Unsolved: NLLLoss throws Assertion `t >= 0 && t < n_classes` failed (when batchsize>1)

Hi all,

So, I’ve been stuck with this issue for days and I’ve tried all the suggestions I could find in the forums.
I am training a model with output layer using log_softmax and loss function NLLLoss.
The problem:

  1. when I run the code on cpu all works fine!
  2. when I run the code on gpu with batchsize==1 all works fine!
  3. when I run the code on gpu with batchsize>1 I get the dreaded CUDA error: device-side assert triggered error.

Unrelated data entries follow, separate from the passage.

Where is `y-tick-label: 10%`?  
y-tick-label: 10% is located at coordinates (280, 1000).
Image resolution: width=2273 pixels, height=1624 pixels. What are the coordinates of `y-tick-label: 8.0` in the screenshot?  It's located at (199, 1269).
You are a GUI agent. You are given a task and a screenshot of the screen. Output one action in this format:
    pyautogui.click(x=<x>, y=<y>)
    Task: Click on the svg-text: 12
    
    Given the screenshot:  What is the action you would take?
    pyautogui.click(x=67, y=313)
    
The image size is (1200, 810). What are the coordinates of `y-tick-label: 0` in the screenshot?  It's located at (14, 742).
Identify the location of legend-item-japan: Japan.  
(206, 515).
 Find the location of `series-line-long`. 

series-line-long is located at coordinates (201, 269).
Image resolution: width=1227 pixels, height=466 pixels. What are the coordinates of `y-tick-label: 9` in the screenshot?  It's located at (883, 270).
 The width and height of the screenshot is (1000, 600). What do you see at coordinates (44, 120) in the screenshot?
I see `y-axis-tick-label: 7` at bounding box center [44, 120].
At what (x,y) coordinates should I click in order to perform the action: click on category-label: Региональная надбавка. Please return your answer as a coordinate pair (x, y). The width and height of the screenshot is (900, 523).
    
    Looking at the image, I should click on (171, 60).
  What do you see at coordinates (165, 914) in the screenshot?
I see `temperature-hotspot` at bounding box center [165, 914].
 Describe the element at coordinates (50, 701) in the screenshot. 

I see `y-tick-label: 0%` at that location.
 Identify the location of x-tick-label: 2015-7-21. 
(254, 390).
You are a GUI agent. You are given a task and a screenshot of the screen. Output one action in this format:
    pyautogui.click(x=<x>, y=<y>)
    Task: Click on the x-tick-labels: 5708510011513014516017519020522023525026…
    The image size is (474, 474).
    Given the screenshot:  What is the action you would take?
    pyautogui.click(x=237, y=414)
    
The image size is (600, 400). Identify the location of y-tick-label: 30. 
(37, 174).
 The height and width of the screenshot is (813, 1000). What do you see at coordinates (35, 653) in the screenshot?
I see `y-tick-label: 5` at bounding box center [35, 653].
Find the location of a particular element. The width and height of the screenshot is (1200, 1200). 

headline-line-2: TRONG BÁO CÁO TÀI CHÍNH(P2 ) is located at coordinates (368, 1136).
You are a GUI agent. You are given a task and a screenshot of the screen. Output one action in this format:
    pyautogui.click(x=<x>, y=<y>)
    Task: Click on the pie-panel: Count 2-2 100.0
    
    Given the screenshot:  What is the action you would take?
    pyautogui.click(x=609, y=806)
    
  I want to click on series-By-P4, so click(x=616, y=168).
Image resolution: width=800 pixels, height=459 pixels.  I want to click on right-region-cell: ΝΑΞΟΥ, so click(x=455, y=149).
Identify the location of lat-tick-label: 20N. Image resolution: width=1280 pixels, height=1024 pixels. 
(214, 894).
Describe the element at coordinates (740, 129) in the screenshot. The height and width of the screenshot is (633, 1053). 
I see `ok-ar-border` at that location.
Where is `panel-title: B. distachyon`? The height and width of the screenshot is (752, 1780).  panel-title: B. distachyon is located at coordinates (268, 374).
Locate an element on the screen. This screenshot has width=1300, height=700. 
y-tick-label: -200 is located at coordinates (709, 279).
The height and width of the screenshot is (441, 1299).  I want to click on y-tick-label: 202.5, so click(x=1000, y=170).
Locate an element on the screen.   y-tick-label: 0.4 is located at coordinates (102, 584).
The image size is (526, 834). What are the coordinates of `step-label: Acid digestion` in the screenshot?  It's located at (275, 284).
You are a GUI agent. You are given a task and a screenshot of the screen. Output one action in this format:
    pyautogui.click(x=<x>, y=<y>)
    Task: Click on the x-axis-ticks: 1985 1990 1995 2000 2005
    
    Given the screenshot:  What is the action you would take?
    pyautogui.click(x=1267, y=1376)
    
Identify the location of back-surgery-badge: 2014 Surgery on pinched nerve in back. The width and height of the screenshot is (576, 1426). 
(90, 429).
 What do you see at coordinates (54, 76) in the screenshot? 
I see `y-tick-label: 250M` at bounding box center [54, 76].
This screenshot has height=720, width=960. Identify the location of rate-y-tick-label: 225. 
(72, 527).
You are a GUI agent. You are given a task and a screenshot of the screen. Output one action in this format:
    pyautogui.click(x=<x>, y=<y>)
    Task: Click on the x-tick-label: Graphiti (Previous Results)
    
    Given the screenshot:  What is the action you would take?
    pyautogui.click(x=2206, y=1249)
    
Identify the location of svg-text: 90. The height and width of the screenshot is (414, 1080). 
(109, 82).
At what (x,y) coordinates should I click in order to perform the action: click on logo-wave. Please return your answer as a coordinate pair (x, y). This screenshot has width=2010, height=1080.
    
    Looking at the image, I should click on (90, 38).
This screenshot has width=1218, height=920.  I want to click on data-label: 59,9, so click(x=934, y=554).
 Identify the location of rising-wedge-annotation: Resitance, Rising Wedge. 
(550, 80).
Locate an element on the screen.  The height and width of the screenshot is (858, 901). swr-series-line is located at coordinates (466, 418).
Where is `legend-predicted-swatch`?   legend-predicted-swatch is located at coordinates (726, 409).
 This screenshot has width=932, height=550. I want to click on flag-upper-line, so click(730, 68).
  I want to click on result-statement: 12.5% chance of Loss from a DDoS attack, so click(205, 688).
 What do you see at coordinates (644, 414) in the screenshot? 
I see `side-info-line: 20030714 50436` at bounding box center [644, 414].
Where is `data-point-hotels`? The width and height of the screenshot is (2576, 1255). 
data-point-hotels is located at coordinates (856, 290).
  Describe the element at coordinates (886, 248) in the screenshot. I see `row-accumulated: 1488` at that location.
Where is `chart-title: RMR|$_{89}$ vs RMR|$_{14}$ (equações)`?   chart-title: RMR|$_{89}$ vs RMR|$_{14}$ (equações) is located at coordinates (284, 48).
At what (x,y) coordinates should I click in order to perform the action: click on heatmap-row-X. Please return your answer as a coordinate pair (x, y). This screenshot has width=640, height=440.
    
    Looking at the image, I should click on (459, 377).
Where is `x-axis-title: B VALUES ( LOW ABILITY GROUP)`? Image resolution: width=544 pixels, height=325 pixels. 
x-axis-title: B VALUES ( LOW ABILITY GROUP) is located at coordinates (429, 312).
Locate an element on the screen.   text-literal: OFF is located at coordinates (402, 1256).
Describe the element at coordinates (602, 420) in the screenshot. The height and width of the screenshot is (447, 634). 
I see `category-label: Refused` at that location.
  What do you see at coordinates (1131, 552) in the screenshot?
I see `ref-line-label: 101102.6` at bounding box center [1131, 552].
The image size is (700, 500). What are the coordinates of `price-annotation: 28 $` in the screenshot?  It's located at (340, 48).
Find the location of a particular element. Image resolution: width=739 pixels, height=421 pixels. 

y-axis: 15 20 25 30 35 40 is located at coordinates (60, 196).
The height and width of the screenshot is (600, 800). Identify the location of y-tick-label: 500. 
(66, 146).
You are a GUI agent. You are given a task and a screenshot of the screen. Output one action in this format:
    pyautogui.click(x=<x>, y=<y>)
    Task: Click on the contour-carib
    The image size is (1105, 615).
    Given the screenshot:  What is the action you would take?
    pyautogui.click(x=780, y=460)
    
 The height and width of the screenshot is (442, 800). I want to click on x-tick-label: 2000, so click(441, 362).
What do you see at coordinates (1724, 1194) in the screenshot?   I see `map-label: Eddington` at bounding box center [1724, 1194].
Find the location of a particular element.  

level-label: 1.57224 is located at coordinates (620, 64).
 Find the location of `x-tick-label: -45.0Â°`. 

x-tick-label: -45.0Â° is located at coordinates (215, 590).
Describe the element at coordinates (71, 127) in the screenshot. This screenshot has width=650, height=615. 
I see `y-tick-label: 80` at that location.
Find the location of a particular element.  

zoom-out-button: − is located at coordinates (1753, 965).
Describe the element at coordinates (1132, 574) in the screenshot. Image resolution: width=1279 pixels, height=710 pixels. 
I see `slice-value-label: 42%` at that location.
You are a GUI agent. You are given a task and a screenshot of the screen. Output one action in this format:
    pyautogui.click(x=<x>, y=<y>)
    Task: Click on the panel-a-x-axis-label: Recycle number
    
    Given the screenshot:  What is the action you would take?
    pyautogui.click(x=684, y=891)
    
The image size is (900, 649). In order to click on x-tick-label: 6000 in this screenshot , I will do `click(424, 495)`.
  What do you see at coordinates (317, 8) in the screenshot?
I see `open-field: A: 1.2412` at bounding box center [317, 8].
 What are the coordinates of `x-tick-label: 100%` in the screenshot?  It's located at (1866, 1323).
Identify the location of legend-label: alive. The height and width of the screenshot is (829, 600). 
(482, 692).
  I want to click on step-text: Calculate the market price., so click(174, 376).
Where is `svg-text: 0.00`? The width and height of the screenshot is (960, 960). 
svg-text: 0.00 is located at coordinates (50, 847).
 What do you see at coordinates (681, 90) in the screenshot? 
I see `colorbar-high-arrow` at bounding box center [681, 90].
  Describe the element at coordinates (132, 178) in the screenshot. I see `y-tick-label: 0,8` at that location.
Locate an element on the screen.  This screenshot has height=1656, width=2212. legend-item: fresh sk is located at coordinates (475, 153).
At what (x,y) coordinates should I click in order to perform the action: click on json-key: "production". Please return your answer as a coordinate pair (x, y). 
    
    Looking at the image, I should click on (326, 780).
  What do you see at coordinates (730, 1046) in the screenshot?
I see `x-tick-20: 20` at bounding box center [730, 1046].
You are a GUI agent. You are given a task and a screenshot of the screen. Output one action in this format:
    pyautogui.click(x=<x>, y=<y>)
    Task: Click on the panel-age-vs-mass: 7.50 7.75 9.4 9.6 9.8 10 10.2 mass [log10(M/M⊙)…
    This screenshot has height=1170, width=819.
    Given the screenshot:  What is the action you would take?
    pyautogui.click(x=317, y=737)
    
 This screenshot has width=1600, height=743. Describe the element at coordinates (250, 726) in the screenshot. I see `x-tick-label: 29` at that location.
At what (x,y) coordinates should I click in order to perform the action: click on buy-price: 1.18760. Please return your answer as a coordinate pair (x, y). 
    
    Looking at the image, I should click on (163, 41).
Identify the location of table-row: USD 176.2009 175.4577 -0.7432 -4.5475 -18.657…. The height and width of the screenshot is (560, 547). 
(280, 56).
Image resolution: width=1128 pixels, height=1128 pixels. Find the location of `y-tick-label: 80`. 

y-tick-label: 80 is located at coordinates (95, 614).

Upon adding the flag ‘CUDA_LAUNCH_BLOCKING’ = 1 I can see that the error is coming from a cuda assert:

C:/cb/pytorch_1000000000000/work/aten/src/ATen/native/cuda/Loss.cu:455: block: [0,0,0], thread: [1,0,0] Assertion t >= 0 && t < n_classes failed.

As you can see in screen shots 1 and 2, I am logging the min and max target labels to ensure that they do not go below 0 or exceed n-classes-1.

I have been stuck on this problem for days now. Any help at all is appreciated. Please help.

Here is the screen shot for when batchsize == 1 on gpu.

I get no errors on this…

Also here is the cuda error after adding ‘CUDA_LAUNCH_BLOCKING’ = 1

Could you post a minimal executable code snippet reproducing the error, please?